There were not one but two cars willing to drive me. I picked the one with the windshield. The first 200 meters was a wide smooth concrete express way. Then another passport check. Then the road was rock filled craters dusted with dirt. The sides of the road had all of the land mine warning a person could want. Fields had dead and blackened trees splintered about half way up. No one to be seen. No imagination required.

This ended after about 30 minutes, and for a while the road switched back and forth between pretty good dirt and paved. It settled into paved after another 30 minutes and I was in Siem Reap within four hours of getting in the car. No complaints.

I checked into the nicest hotel I've stayed at since Bangkok, the Victoria Angor Resort, and settled in for six nights. What I expect to be the longest stay anywhere of this trip.

I had a great stay at an area that sees something like 2 million visitors a year. When I was last there, in 1995, there were few places to stay, only a couple of restaurants and I think one paved road. Two comfortably lengthed day trips I took now would then have been too dangerous or taken many days to accomplish.

At night Siem Reap hummed to the sound of music and whatnot from dozens of pubs and restaurants.

But the thing is still Angor. I road a bike, hired a car, hired a jeep and got toured around in one of these little things, a motorcycle pulling a chariot which are called tuk-tuks locally, at least to tourists. I avoided these. Which I sort of regret.

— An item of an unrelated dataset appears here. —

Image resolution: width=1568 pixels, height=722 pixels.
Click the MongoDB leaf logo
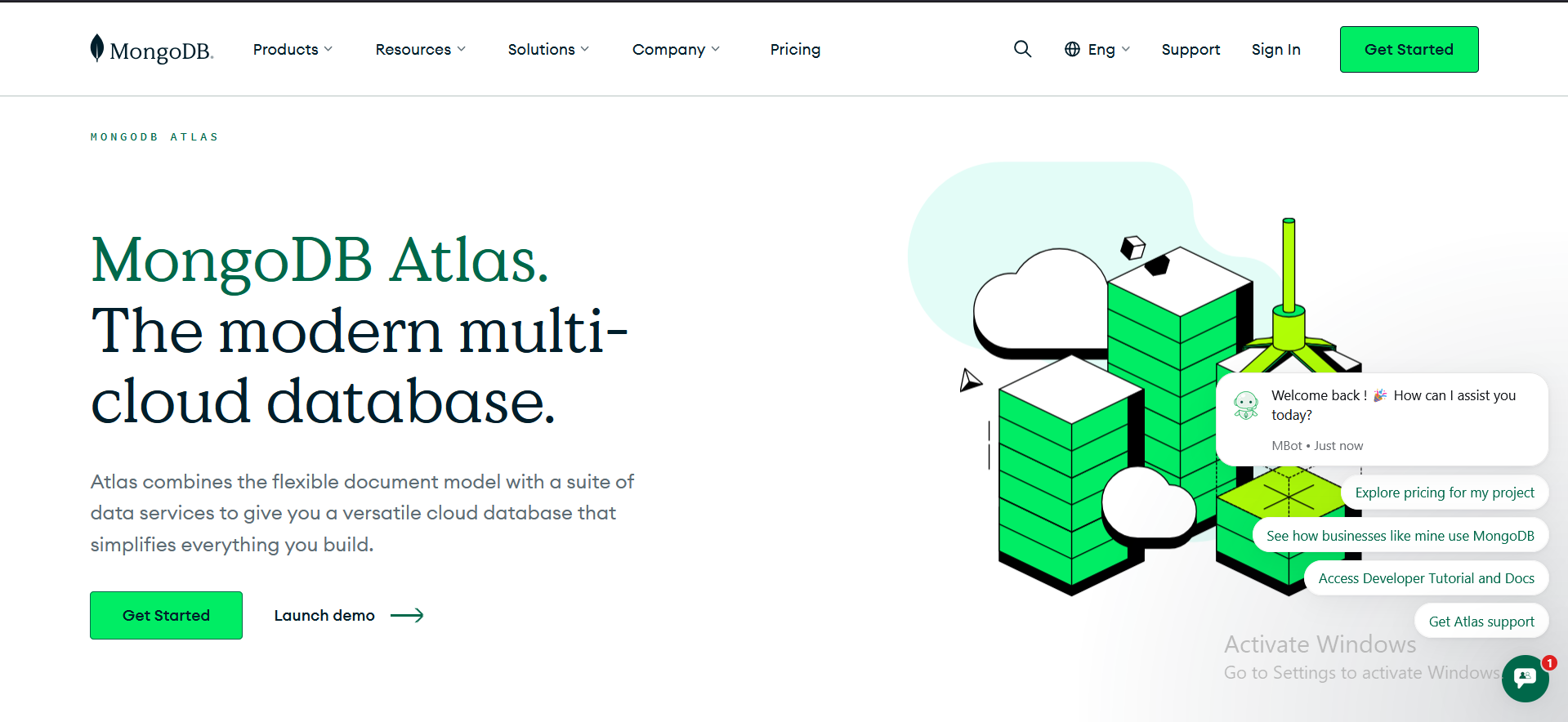(x=97, y=48)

The anchient Angor temples are pretty familiar to lots of people. But I was glad to see them up close again, and to see many I'd not seen before. For something like four centuries the Khmer kings built in increasing complexity, though not always improved artistry. Much of the finest detail work preceeds the well known Angor Wat and Bayon, which made for a good treasure hunt even at buildings not that imposing in themselves. And I got my fill of stairs.
One of the best experiances was at a temple I'd not seen before. Beng Mealea lays well out of town. I saw only a couple of other foreigners while I was there, and the site was large enough we hardly stumbled over each other. The place lacks the roped off areas and direction signs of the major temples closer to Siem Reap. With the help of a local guide I had lots of fun wiggling through openings and climbing up and down tumbled stones to buried passage ways with some jewel of a carving at their end. A boy's own India Jones extravaganza.

The only thorn of Angor was the sales folk. I believe I was asked to buy water 1000 times in 5 days, frequently very insistently by many people at once (I also needed and bought a lot of water, so ....)Most of the temples have these staging grounds for the bandits to prepare to pounce. Much of the pouncing is done by very young children. A couple were frank enough to say, in substance "I am going to keep following you and pestering you until you buy something from me." Others were more delicate. The only out and out childish nastiness came when I bought something from one youngster and not from others standing nearby. In the hot sun and after six hours it gets hard to remember that they are very young and no doubt very poor and, in all likelyhood, acting under the direction of adults. Of course it is right that these folk have a way to profit directly from their heritage. Still, I am surprised that scores of kids are not found tied to trees every night.
There was a second, smaller, group of sales folk. Vastly more calming. Little old ladies, with shaved heads, would be at alters in some temples selling a prayer
for your benefit, and a little incense, and a thread for your wrist.